Cac 40: Without a clear vision after the legislative elections, the Paris Bourse finds its way back to 5,900 points


(BFM Bourse) – Calm, very calm start to the week on the Paris Stock Exchange after the storm that put investors’ nerves to the test in previous sessions. Deprived of the Wall Street compass, the CAC 40 is still recovering, back to 5,900 points. Initiatives were however limited, following the results of the legislative elections. The presidential party did not in fact succeed in obtaining an absolute majority in the National Assembly after the ballot.

In the absence of Wall Street and statistics, operators’ interest in stock market matters was more than limited. The CAC 40 closed up 0.64%, slightly overcoming 5,900 points to 5,920.09 points, in very tight volumes. Only 2.82 billion euros were traded on Monday. The rise is not the rebound of the big days but it has the merit of changing the trend in a Parisian market which suffered its heaviest weekly loss (-4.9%) since the week following the start of the offensive. Russian in Ukraine.

Operators, however, remained on their guard following the results of the second round of legislative elections. The French political landscape is this Monday clearly fragmented, the presidential party having failed to obtain an absolute majority at the end of the second round of legislative elections on Sunday, far from it. The risk of a blockage of the country begins to make its way on the side of the French bond market, the rate of the OAT to 10 years which was trading at 2.21% Monday morning tended to 2.30% at the close of the European markets.

The American place is on its side closed doors Monday for the new holiday of “Juneteenth” – contraction of “june” (June) and “nineteenth” (nineteen) – marking the abolition of the end of slavery at the federal level. What offer respite to American operators, the New York Stock Exchange having posted a delay of 5.79% for the S&P 500 last week. Like the European markets, Wall Street had been somewhat cooled by the indicators Conference Board advances showing a contraction in May, driving the nail of a scenario of a slowdown in the American economy. Especially since the central bankers, except those of Japan, are in tune to put out the fire of soaring prices. Investors fear that the Fed’s deployment of major measures against inflation will discourage demand and push the world’s largest economy into recession.
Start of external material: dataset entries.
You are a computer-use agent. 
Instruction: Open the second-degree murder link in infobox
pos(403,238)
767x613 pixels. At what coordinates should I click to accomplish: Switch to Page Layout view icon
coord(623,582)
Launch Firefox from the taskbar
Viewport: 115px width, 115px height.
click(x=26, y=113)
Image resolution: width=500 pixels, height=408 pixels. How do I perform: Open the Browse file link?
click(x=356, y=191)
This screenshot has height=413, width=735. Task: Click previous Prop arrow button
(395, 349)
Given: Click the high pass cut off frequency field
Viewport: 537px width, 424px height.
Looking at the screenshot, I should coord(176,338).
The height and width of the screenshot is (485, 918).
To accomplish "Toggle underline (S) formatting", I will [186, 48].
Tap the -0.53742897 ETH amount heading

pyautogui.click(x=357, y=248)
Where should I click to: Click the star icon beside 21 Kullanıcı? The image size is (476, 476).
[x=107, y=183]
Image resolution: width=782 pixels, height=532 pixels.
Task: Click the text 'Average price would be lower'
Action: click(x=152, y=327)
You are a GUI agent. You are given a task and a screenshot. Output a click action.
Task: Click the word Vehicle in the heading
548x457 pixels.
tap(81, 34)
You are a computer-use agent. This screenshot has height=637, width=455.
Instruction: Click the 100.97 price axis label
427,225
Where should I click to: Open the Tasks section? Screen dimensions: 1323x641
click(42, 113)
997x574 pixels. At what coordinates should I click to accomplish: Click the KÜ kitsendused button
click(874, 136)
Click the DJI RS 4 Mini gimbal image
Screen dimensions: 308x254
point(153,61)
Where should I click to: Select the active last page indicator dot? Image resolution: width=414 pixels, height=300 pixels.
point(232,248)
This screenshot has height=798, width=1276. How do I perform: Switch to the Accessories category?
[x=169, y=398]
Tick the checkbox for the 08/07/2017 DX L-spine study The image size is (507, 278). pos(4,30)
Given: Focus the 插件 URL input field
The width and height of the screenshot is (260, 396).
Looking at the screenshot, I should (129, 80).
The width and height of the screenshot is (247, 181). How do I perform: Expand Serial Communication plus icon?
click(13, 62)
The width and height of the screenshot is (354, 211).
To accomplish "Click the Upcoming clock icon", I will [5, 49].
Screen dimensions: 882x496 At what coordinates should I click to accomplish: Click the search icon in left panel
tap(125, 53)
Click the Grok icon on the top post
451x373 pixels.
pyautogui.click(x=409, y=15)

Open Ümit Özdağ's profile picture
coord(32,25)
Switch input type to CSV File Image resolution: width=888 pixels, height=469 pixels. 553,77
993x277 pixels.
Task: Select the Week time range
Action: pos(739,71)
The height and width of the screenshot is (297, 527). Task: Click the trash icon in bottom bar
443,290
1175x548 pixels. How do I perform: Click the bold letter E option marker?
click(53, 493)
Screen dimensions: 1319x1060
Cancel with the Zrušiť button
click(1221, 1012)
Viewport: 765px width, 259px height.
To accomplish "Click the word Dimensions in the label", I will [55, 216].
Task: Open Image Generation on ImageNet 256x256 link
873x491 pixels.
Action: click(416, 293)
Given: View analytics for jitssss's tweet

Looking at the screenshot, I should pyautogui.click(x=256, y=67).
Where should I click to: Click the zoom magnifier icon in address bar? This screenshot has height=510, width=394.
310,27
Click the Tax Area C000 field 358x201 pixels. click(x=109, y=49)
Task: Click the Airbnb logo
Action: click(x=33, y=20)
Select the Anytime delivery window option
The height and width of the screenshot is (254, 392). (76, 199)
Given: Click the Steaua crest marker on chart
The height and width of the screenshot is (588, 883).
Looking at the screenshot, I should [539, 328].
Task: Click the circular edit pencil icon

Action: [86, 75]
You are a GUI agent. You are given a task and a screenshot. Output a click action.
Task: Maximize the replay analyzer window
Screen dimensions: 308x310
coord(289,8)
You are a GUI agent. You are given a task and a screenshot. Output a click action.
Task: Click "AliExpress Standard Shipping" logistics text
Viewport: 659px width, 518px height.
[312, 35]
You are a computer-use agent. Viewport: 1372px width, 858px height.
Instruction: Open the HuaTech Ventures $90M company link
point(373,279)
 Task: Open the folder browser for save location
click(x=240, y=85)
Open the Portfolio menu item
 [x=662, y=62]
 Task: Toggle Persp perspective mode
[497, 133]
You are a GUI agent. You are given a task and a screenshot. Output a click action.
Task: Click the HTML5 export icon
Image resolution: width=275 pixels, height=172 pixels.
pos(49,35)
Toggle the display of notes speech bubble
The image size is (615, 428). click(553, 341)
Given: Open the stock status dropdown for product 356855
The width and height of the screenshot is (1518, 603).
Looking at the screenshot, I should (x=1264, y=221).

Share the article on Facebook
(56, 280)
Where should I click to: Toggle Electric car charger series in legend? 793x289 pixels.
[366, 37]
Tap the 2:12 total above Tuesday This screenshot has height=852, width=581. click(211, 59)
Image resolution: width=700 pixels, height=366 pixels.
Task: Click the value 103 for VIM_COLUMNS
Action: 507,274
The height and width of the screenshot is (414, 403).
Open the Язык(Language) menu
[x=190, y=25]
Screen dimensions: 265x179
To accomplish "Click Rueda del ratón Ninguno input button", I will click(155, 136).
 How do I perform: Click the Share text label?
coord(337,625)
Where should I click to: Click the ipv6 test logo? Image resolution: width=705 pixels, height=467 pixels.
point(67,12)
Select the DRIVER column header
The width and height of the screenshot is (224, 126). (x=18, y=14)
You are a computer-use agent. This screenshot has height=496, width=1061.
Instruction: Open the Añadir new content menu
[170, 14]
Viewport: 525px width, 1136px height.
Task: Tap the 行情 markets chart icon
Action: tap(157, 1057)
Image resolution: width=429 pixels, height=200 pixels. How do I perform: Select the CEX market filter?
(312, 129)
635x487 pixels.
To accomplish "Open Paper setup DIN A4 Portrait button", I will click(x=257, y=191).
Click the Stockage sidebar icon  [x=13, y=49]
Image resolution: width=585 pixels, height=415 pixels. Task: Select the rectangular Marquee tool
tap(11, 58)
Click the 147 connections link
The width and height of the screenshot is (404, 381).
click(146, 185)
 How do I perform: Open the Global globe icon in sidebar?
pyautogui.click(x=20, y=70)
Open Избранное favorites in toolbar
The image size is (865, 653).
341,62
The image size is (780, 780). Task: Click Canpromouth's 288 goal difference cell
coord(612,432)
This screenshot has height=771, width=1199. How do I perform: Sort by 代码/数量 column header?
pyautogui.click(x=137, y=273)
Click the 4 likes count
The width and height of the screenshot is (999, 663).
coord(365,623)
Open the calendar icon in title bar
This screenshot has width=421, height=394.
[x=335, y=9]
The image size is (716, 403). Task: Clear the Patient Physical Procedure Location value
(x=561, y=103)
On this subject, the President of the European Central Bank, Christine Lagarde, confirmed the Frankfurt institution’s desire to tighten its interest rates twice during the summer and reaffirmed its desire to limit the divergence of yields between member countries of the euro zone.

Pfizer takes a stake in Valneva

On the corporate side, the news is sparse. We can nevertheless count on Valneva which rebounded by 29.3% while Pfizer will acquire 8.1% of the French biotech for more than 90 million euros through a reserved capital increase.

The prize for the biggest increase on Monday went to Crossject, which soared by 94.5%. The self-injection specialist has just won a “founding” contract for the supply of its drug Zeneo Midazolam, a needle-free self-injectable form dedicated to epileptic seizures in the United States.

On the CAC 40, Renault accelerated upwards (+9.74%), taking advantage of a note from Jefferies which went buyer of the file with a price target housed at 40 euros against 22 euros previously.

Oil is deflating

On the other hand, Saint-Gobain lost nearly 4% while its Irish comparable Kingspan plunged 12% in Dublin, noting a notable drop in its orders over the last two months. Rexel for its part lost more than 5% for the same reasons.

The single currency is holding up despite the negative signal sent by the results of the second round of legislative elections in France. The euro kept its lead with an increase of 0.4% to 1.0533 dollars. As for oil prices, these stand at 110 dollars for WTI and 113.8 dollars for Brent, after having lost 5% under fears of a recession in the world economy.